Important caution in later phases: The combined position of hip extension AND knee flexion under load is where the QT graft sees maximum stress, sorta like the wind-up phase of kicking, or the swing phase of high-velocity running. Sagittal plane deceleration is another big one. These need to be progressed carefully and monitored for graft-site irritability, even after strength milestones are met.
What I Got Wrong And What This Changes for Me
I’ve been so focused on outcomes data comparing graft types that I undervalued the graft-specific rehab piece. The honest truth is that a lot of the “QT takes forever to recover” frustration in the clinic may not be a graft failure, it may just be a rehab modification away. We’ve been applying BPTB or hamstring rehab logic to a graft that behaves differently, targets a different donor site, and needs a different loading strategy.
That doesn’t mean I’m suddenly in love with the QT graft for every patient, trust me! But it does mean that if your surgeon is using it, you owe it to your patient to understand the nuance.
The literature here is still catching up. There’s no large RCT comparing graft-specific rehab protocols for QT versus the alternatives. The Solie et al. commentary is Level 5 evidence, expert opinion based on anatomy and biomechanical reasoning. We need better data. But in the meantime, the logic is sound, and clinically it’s not a high-risk modification to implement.
I’m still trying to understand how to best rehab a patient’s ACL surgery after a QT graft and I hope this post sheds some light. Please share it with your friends and coworkers and let’s better understand this rehab as a group.
Instead of getting frustrated DM’s from patients and clinicians, I’m hoping to change the narrative and get more positive outcomes and tips to help our patients get strong faster, and back to the sports they love!
Summary for Busy Clinicians
- QT patients struggle with quad recovery partly because the graft comes from the superficial rectus femoris layer, directly disrupting the extensor mechanism in a way HS and BPTB grafts don’t.
- Early OKC is safe and necessary, don’t delay it out of graft strain fear; modify ROM based on graft-site pain and PF stress instead.
- Consider supine OKC in early rehab to preferentially load rectus femoris and the harvest site, not because it produces more overall torque, but because it targets the right structure.
- Transition toward seated OKC as rehabilitation progresses to shift loading to the deeper vastus layers.
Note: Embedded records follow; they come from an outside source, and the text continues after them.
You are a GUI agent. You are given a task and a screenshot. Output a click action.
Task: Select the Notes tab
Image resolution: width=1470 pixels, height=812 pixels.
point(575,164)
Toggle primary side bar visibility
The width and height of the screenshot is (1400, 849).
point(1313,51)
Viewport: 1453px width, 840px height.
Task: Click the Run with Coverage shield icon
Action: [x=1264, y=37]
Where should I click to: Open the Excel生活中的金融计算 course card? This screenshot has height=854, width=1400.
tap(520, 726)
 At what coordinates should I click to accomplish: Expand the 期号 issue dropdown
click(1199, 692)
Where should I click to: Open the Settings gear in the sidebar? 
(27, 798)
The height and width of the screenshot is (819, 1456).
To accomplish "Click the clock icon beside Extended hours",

- Use high-intensity NMES from the start, it’s an “A” grade recommendation and still dramatically underutilized.
- Late-stage caution: hip extension + knee flexion under load is the maximum stress position for the QT; progress deceleration, kicking mechanics, and high-velocity running accordingly.
Key References
- Brinlee AW, Dickenson SB, Hunter-Giordano A, Snyder-Mackler L. ACL reconstruction rehabilitation: clinical data, biologic healing, and criterion-based milestones to inform a return-to-sport guideline. Sports Health. 2022;14(5):770-779.
- Smith AH, Capin JJ, Zarzycki R, Snyder-Mackler L. Athletes with BPTB autograft for ACLR were slower to meet rehabilitation milestones and RTS criteria than athletes with HS autograft or soft tissue allograft. J Orthop Sports Phys Ther. 2020;50(5):259-266.
- Solie B, Monson J, Larson C. Graft-specific surgical and rehabilitation considerations for ACLR with the quadriceps tendon autograft. Int J Sports Phys Ther. 2023;18(2):493-512.
- Arhos EK, Ito N, Hunter-Giordano A, Nolan TP, Snyder-Mackler L, Silbernagel KG. Who’s afraid of electrical stimulation? Let’s revisit the application of NMES at the knee. J Orthop Sports Phys Ther. 2024;54(2):101-106.
- Noehren B, Snyder-Mackler L. Who’s afraid of the big bad wolf? Open-chain exercises after anterior cruciate ligament reconstruction. J Orthop Sports Phys Ther. 2020;50(9):473-475.
- Hunnicutt JL, Slone HS, Xerogeanes JW. Implications for early postoperative care after quadriceps tendon autograft for ACLR: a technical note. J Athl Train. 2020;55:623-627.